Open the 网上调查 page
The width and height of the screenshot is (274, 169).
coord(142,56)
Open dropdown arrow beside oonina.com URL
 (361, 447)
= = = = =
** INSTRUCTIONS TO FOLLOW **
Render the data above as a Markdown table with two columns, "No." and "Entry". Give each line its own row in order and leave out blank lines.

** TASK OUTPUT **
| No. | Entry |
|---|---|
| 1 | Open the 网上调查 page |
| 2 | The width and height of the screenshot is (274, 169). |
| 3 | coord(142,56) |
| 4 | Open dropdown arrow beside oonina.com URL |
| 5 |  (361, 447) |